The sourcing of raw materials and supplies and of components is a vital aspect of business at Funkwerk. As part of our strategic reorientation, we have begun to centralise the management of our group's purchasing volume, to standardise suppliers and components, and to intensify cooperation across our various sectors. These measures enabled us in 2012 to compensate price increases affecting electronic components and customised mechanical devices as well as cables and conductors and to reduce our cost of materials in the group by 13.6 per cent to EUR 60.7m (2011: EUR 70.2m). In order to offset price fluctuations in individual regions, our raw materials and supplies are sourced from different suppliers worldwide, preferably based on long-term contracts.

Production

Production was focused on two facilities, with Kölleda acting as the central site for the railway sector and Salzgitter for SC production. This enables us to consolidate expertise and optimise the utilisation of capacities in the group in an effort to reduce our fixed costs.

In 2012 we already noticed a significant improvement in efficiency.
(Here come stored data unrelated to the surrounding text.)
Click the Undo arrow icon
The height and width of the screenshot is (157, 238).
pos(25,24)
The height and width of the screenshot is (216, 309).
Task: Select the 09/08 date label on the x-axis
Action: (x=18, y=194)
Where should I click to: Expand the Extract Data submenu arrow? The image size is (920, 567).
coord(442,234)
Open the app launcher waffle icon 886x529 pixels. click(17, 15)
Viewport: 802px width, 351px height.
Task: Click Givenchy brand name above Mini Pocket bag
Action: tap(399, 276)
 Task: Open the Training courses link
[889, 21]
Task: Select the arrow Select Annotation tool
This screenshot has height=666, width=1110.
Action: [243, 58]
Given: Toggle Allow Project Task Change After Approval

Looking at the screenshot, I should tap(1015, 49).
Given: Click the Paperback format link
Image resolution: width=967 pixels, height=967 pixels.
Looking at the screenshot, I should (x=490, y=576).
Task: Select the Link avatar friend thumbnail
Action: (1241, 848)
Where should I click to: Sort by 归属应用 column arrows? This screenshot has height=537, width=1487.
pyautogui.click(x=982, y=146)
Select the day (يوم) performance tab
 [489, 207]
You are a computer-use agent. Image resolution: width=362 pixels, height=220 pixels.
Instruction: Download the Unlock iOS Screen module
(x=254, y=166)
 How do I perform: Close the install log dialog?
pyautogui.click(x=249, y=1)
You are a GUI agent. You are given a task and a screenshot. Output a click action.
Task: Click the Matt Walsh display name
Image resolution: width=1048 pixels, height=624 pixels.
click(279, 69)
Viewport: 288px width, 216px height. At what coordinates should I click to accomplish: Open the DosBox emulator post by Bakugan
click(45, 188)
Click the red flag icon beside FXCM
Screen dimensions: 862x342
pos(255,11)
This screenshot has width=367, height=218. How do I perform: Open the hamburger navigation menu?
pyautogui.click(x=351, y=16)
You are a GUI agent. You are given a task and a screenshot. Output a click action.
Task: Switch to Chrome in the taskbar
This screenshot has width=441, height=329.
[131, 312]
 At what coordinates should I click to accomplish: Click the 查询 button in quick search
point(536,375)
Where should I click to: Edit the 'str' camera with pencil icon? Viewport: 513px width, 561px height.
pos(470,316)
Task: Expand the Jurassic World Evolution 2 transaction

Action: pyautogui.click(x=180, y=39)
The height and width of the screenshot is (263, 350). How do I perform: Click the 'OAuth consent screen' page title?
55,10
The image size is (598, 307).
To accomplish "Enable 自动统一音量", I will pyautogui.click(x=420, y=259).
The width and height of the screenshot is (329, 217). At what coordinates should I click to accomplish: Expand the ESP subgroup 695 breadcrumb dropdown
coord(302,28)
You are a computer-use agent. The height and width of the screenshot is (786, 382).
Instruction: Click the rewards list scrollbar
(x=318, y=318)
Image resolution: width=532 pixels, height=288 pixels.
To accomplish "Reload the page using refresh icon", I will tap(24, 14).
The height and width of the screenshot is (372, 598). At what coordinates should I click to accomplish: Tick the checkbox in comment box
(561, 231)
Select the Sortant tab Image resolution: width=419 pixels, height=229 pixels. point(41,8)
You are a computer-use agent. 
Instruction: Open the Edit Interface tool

Especially the introduction of our lean manufacturing concept throughout the group led to significant cost savings.

At our TCC facility in Kölleda, the implementation of »lean« processes along with the setup of appropriate workplaces reduced the time from receipt of order to dispatch somewhere in the twodigit percentage range. Inventories also decreased significantly. At the same time, the introduction of a KanBan supply system for specific materials helped to cut the amount of storage space required. On an annual average, as much as 85 per cent of available production resources were utilised in Kölleda. Consequently, we initiated appropriate personnel measures including the transfer of individual employees. At our Karlsfeld site near Munich, where electronic display systems are assembled, resources were utilised at 33 per cent in the reporting year. In fiscal 2013, the production of components produced at this site will be relocated to Kölleda and outsourced to external producers.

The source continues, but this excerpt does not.